Given information:
/---
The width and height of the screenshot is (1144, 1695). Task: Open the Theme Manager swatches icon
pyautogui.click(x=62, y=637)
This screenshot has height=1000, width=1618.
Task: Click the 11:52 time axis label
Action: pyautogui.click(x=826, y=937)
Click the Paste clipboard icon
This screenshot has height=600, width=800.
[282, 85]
\---
Requirements: Please output all of the items above again, unchanged and line for line.

Full output:
The width and height of the screenshot is (1144, 1695). Task: Open the Theme Manager swatches icon
pyautogui.click(x=62, y=637)
This screenshot has height=1000, width=1618.
Task: Click the 11:52 time axis label
Action: pyautogui.click(x=826, y=937)
Click the Paste clipboard icon
This screenshot has height=600, width=800.
[282, 85]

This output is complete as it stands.